Monday, November 03, 2003

Space Oddity
I've a distinct sense of deja vu following the success of China's taikonaut, Yang Liwei. It's May 1962 and I'm thrown back to Miss Doak's 3rd grade class room as we watch a fuzzy black and white broadcast of local boy-made-good, Scott Carpenter launch for three orbits in Aurora 7. A short time later Boulder gave him a hero's welcome with a parade down Pearl Street.
That feeling is new here, but Yangmania is everywhere on TV and recently in Hong Kong where he made a four day tour with Chinese politicians, local dignataries and Jackie Chan. Folks were standing in line for 24 hours to simply view his space suit and capsule during an exhibition that also was open around the clock for four days.
He's all over TV, or at least endless reruns of his launch, orbits and and return are. Last night I watched a truly bizarre variety show featuring Yang and chorus members of the People's Liberation Army, a troupe of modern dancers and folk and pop singers mostly dressed as if they were going to an Iowa high school prom where the theme was Gone With the Wind.
The highlight for me was the androgynous dancers, clad in electric blue body suits, arms waving, bodies weaving and generally doing their best Martha Graham moves in front of footage of the liftoff as Red Army soldiers flanking the video screen sang some kind of strident, booming number praising the latest Great Leap Forward.
While it's brought a sense of national pride here, I can't help but feel slightly patronizing whenever I'm asked what I think about it.
One almost wants to say, "Yeah, yeah, good job. You got a man into space. What's next? Tang? Super Balls? 8-track tapes?"
What's been missing are the endless commercial tie-ins. No Yang T-shirts, posters, mugs, backpacks, hats, instant noodles or model rockets seem to be hawked here yet. There've been a few TV ads with kids playing taikonaut, but other than that, nada.

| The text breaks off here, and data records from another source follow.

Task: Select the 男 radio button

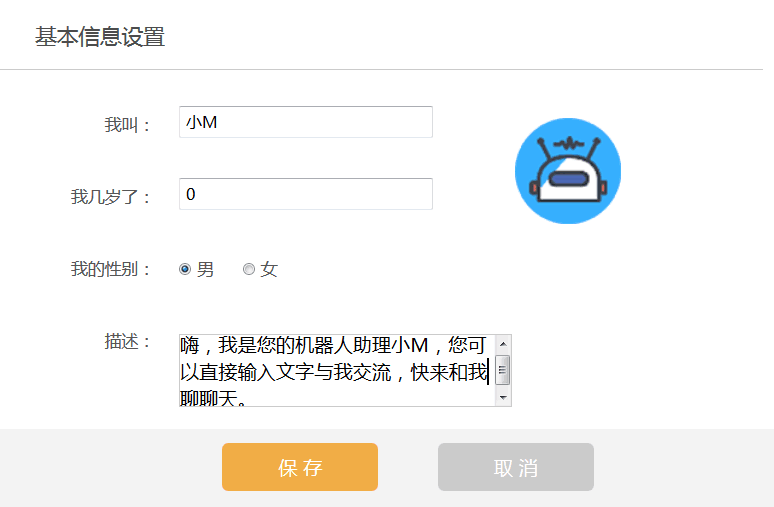Action: 185,269
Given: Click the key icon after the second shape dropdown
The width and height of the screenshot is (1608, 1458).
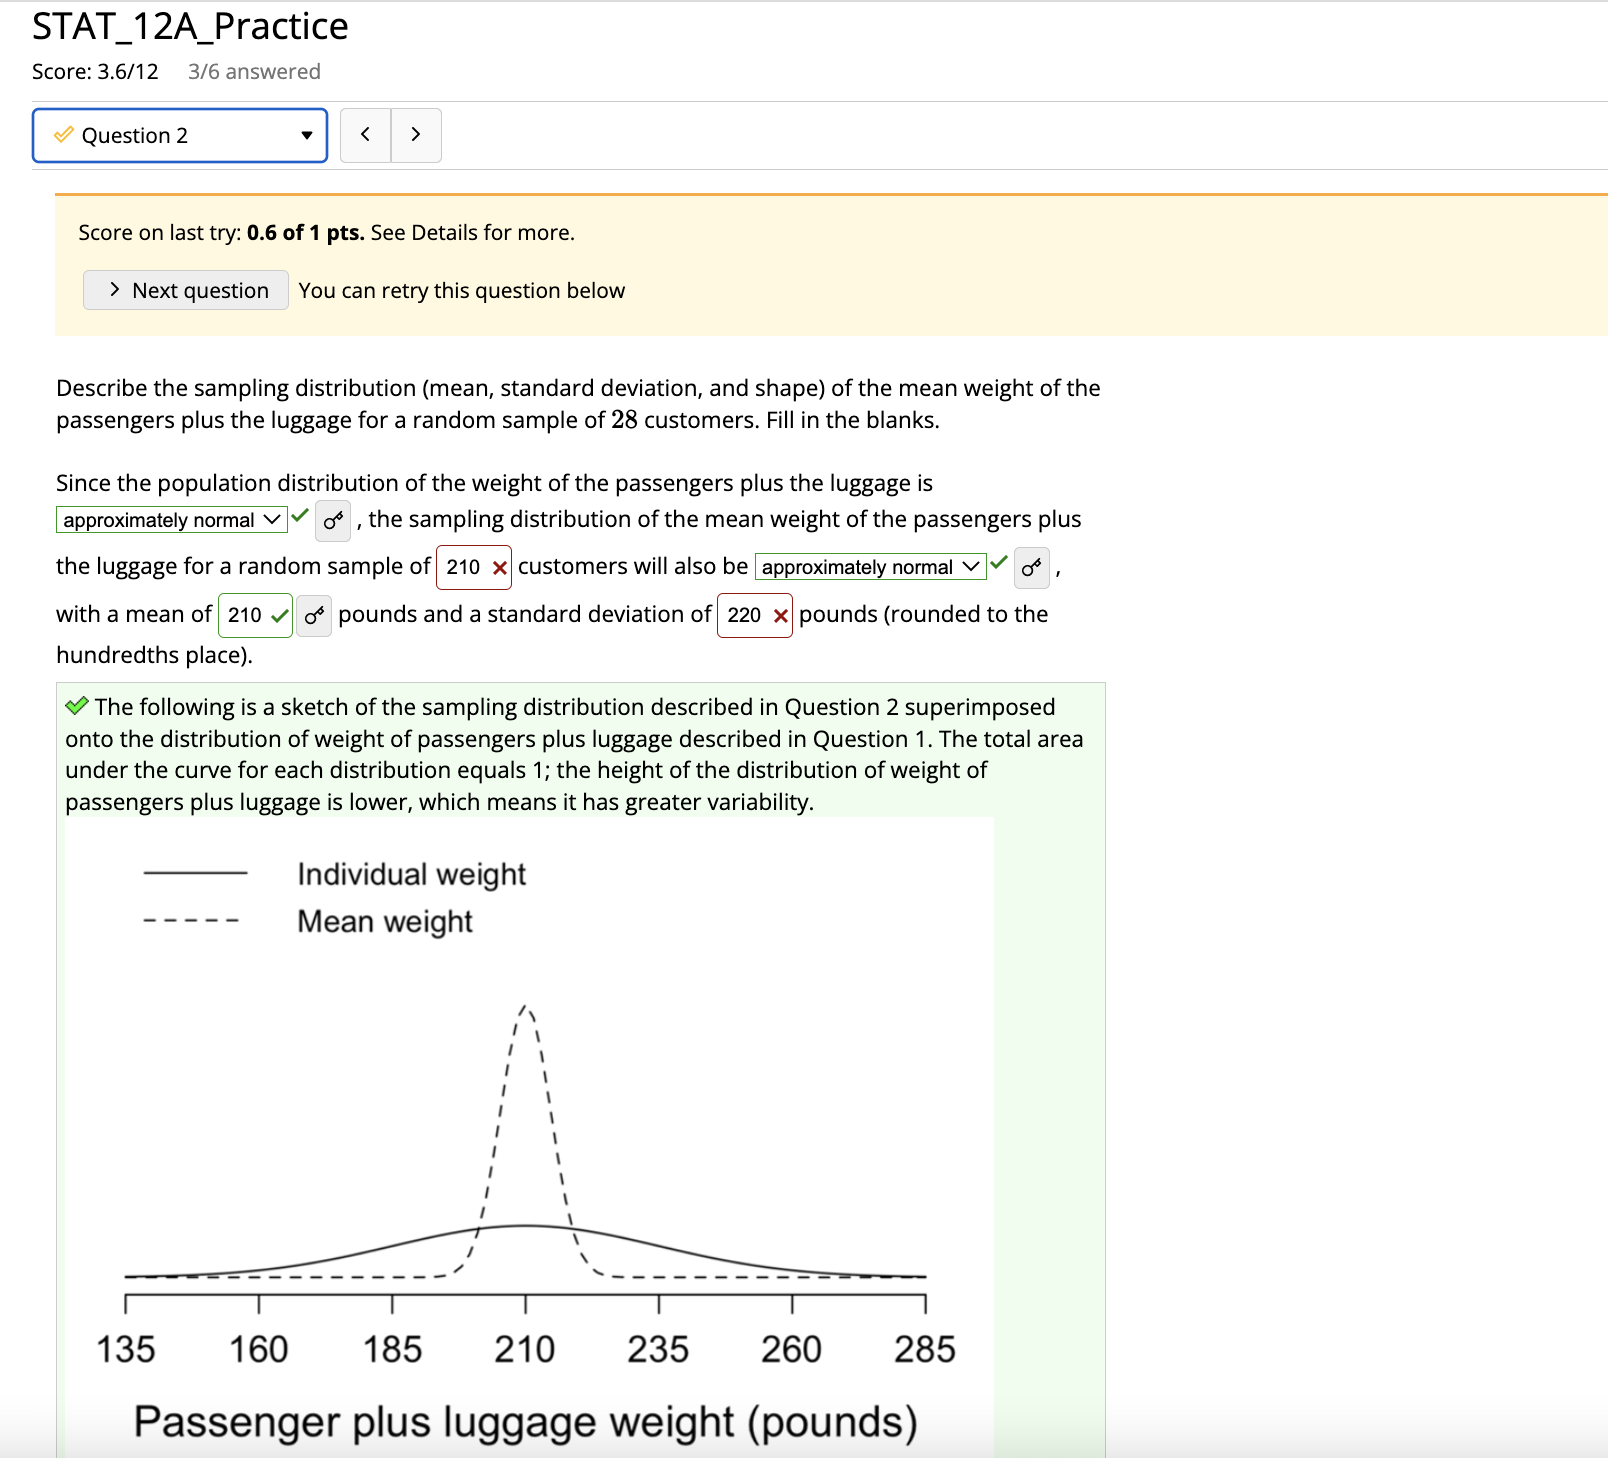Looking at the screenshot, I should [x=1031, y=570].
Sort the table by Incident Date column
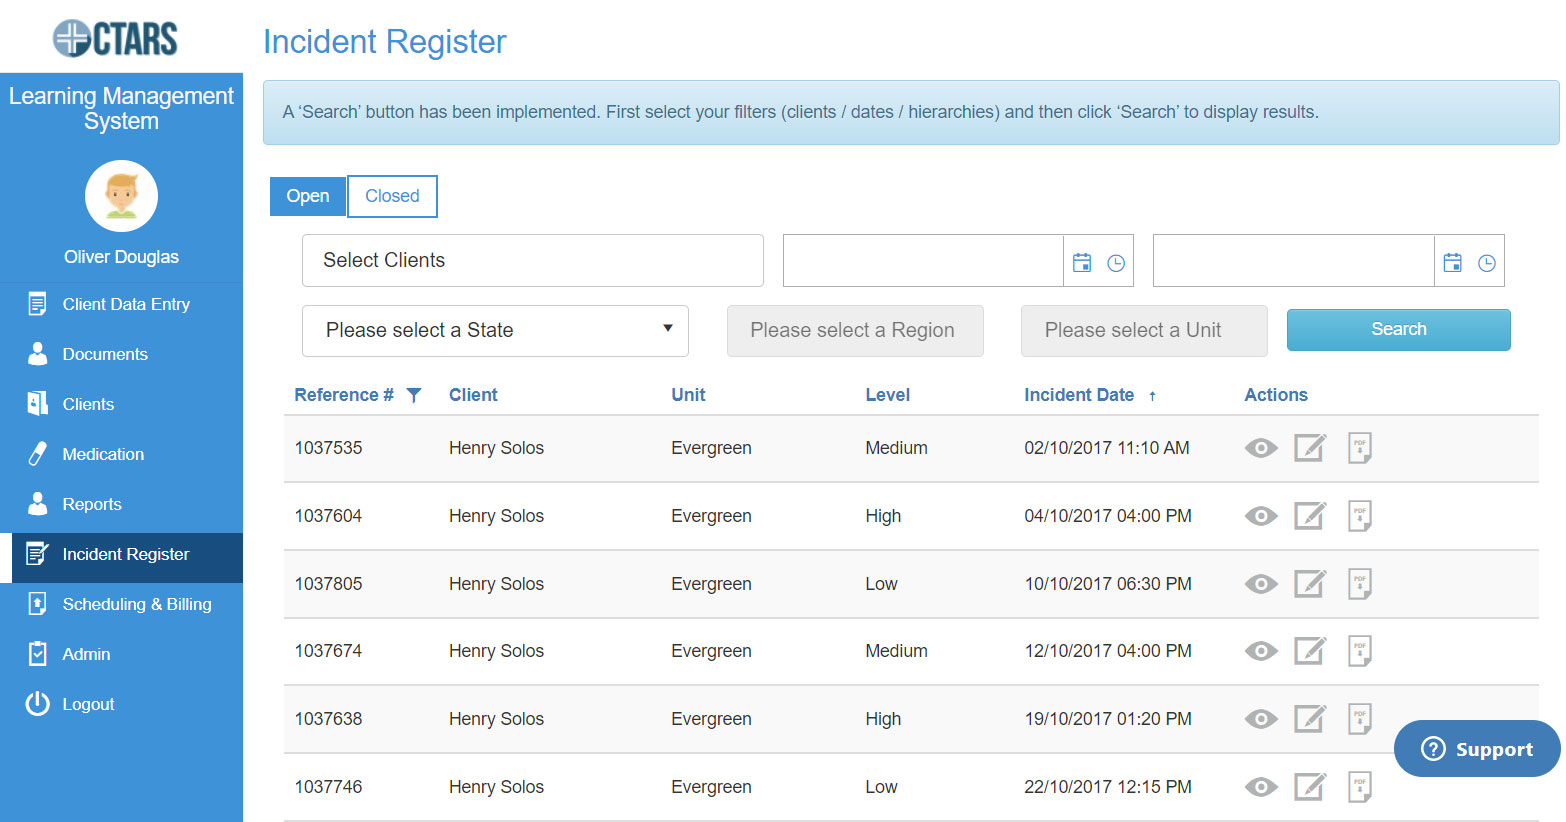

The explanation for this missed commercial opportunity is probably government control. Everything regarding the Shenzhou V mission has been carefully controlled, scripted and under wraps since inception. The launch, of course, was only broadcast nationally on tape delay after it was successful. Word was that if it failed the powers- that-be feared "social disorder."
Hell, I thought at the time. The USA has the guts to fry its astronauts and school teachers live and in color on multiple networks and there are no torch and pitchfork wielding mobs storming the White House gates.